(Listed records):
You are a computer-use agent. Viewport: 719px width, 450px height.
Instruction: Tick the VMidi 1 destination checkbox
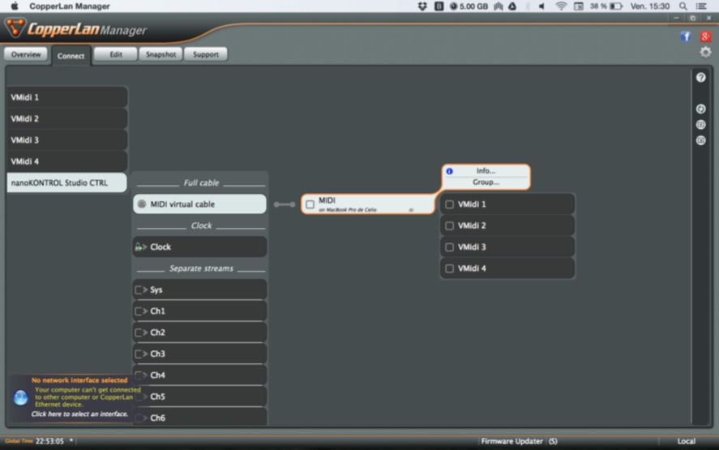pos(450,204)
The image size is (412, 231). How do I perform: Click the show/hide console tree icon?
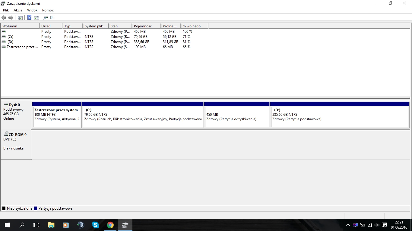(20, 18)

(Prompt):
Give again, exactly as written, the lines from the one with "Instruction: Tick the" through the last line of the entries above, but skip the pictures.

(Exercise solution):
Instruction: Tick the VMidi 1 destination checkbox
pos(450,204)
The image size is (412, 231). How do I perform: Click the show/hide console tree icon?
(20, 18)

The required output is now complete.